» Problem details
Identify every line of the items below that contains the word "Viewport", and copy each one. Case counts.

» Extracted information
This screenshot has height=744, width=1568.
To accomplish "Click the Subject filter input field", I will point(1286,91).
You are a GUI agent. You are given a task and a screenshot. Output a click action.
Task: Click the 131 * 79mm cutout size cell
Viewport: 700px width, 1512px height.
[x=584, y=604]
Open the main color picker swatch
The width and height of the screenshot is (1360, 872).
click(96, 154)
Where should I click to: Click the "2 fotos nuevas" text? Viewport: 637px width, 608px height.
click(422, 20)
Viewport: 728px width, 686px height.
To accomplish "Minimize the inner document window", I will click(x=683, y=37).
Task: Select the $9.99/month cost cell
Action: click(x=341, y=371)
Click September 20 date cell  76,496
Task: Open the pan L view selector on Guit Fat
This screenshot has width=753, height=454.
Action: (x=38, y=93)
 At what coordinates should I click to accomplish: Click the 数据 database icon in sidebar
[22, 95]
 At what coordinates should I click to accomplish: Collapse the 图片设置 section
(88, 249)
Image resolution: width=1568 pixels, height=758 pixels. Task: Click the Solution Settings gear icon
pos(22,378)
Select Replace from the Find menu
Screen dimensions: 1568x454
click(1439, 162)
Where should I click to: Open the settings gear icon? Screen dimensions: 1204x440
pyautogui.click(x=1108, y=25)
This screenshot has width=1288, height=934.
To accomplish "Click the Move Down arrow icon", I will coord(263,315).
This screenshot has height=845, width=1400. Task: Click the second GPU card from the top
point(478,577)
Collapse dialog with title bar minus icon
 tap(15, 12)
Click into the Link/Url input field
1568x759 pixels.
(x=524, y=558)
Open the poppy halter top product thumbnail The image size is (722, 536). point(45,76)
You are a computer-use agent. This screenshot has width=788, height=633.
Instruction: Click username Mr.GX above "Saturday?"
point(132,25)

» Result below
Viewport: 700px width, 1512px height.
Where should I click to: Click the "2 fotos nuevas" text? Viewport: 637px width, 608px height.
Viewport: 728px width, 686px height.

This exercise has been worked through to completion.